I know a lot of artists suffer from anxiety. I'm doing a lot right now artistically, and I'm going through a lot of shifts in my professional life that have affected me personally as well. I plan to post occasionally about these anxiety-management techniques as well as the techniques of establishing a new trigger for productivity (not unrelated).
About My Anxiety
According to the book, I have a lot of the symptoms for Generalized Anxiety Disorder, social anxiety, and panic attacks. I say that I have the symptoms because I have done some tests, but not been diagnosed by a psychiatrist or medical professional (my physician prescribed medication for panic attacks, but that doesn't really constitute a diagnosis in my mind). I will provide an update of formal diagnosis when I see a psychotherapist, but I have no projected date on when that will be. For now, managing the symptoms I'm facing will at least start to help.
The constant worries and feelings of dread an doom do cause days to be de-railed, contribute to debilitating insomnia, and send me to the Internet to make sure I'm not having heart attacks or haven't poisoned myself somehow. I can't even take medication without feeling worried it will conflict with something I've eaten or taken and cause me to go into shock and die. The idea of being anesthetized completely petrifies me. I often imagine catastrophes with little reason, or wonder if saying goodbye to someone who is leaving will be my last one.

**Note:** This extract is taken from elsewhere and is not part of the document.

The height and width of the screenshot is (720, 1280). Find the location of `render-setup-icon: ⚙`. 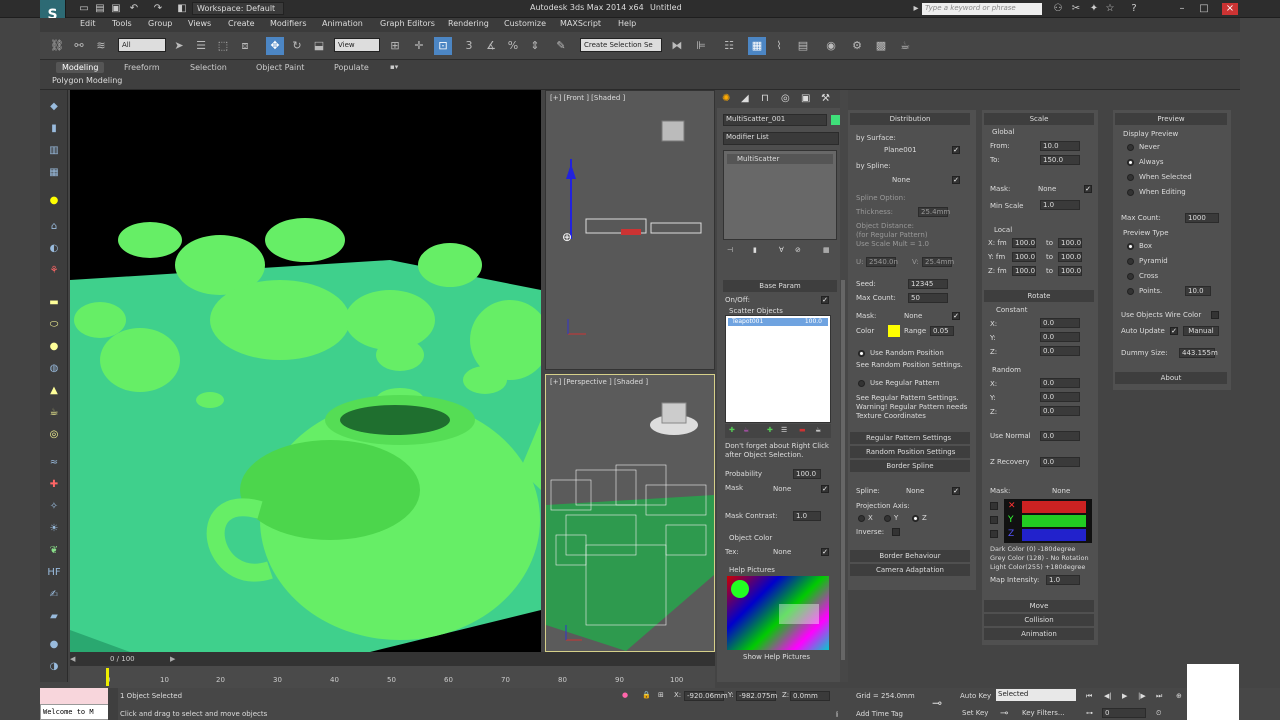

render-setup-icon: ⚙ is located at coordinates (857, 46).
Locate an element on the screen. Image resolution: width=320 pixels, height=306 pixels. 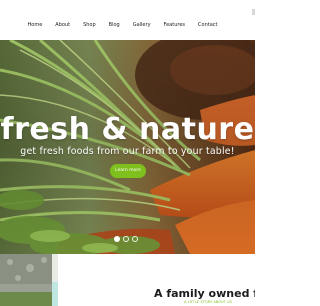
nav-item-blog: Blog is located at coordinates (114, 25).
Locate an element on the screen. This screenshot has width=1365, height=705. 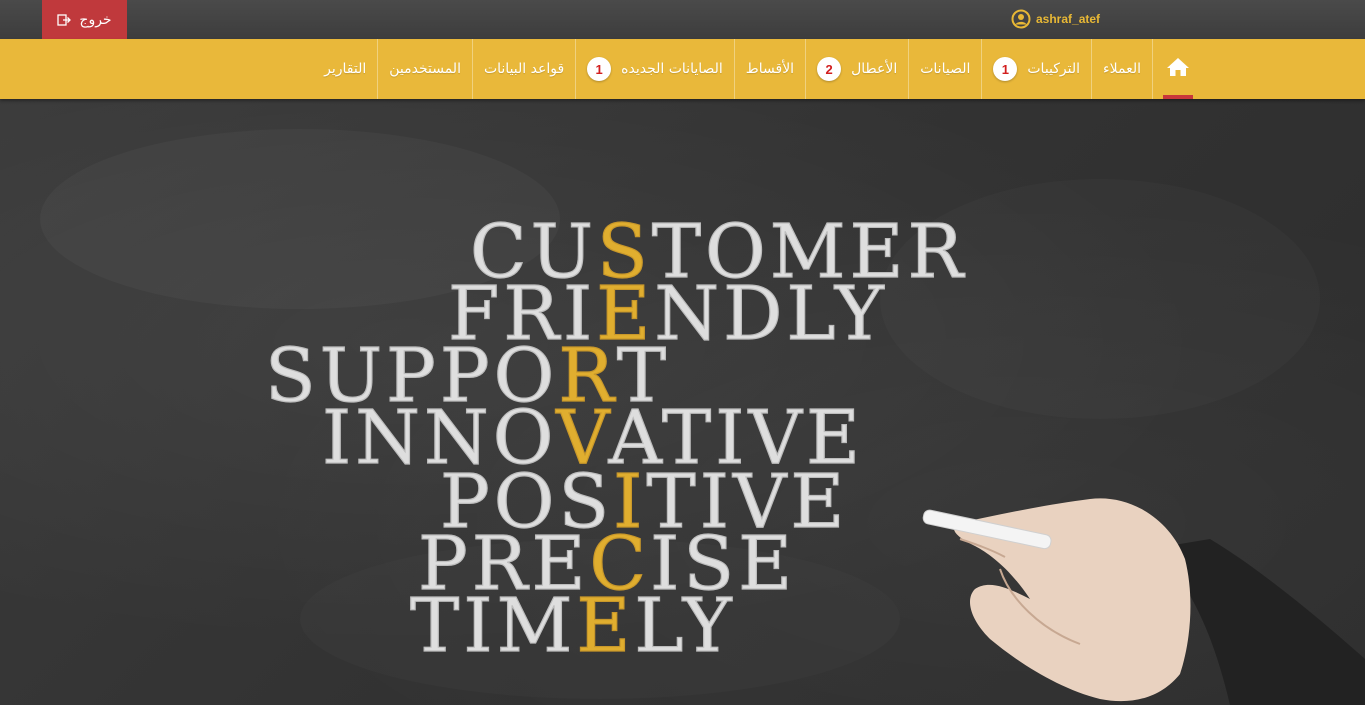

Partly, that final one is true because it's happened before. When I watched my grandfather walk off to his car after my farewell party before heading to Japan, I thought, "what if this is the last time I see him?" It was. He died almost exactly a year later, and I hadn't seen him since. I wasn't able to go home and grieve, either, because I had planned to stay in Japan.
I had those fears, to some extent, before that instance. I always worried when Adryn was riding down on her motorcycle to see me. I remember getting her (drug-voiced) phone call after I left one day and, five minutes later, she wrecked her bike and broke her collarbone. I didn't get the call till hours later.
Now, those circumstances are never fun, and I think everyone dreads them. I guess I just didn't realize that the knot of doom in my stomach every time I said bye to someone or waited for someone who wasn't on time was not normal. Hell, sometimes I do it with myself. I'm driving and I think, "what would happen if I whipped the wheel sideways and the car went rolling? Would I die? Would I even notice? How would my parents feel..." It's not that I ever even WANT to do those things. Just the opposite--the thought scares me so much that I guess I conjure it. I guess that's not a normal person's response.
I'm determined to become a professional author and narrator. To do that, I know I've for to have a schedule. I've got to be productive.
Which means that I've placed a lot of significance on doing those things. Which means slipping up with them is now tantamount to failure. Which makes doing them a source of stress.
Can you see how this is a problem?
I'm working on it. I'm trying to establish a routine, and trying to combat the situations that throw me off it. I'm trying to be gentle with myself about my slip-ups, but firm enough to get back on the schedule when I fail.
So the panic attack Friday derailed my work on Friday, Saturday, and Sunday. It's Monday, and I'm feeling like I have enough energy to get myself reorganized. I'm behind, but not too far behind. I've got to finish revising chapter one of Mark of Flight, and I've got to write scene 3 of Song of the Heretic. Tomorrow, I need to start recording the next audiobook.
It may be that the work-schedule I've created is too heavy given the anxiety, and given the fact that I hope to start a part-time job slinging coffee at my local Starbucks later this month. Trial and error.
And I have to be okay with the error, and not let it send me into fits of psycho-flagellation (if that's even a word).
What techniques do you use to combat anxiety? What goals do you have? How can you plan to achieve them without letting them become a source of stress?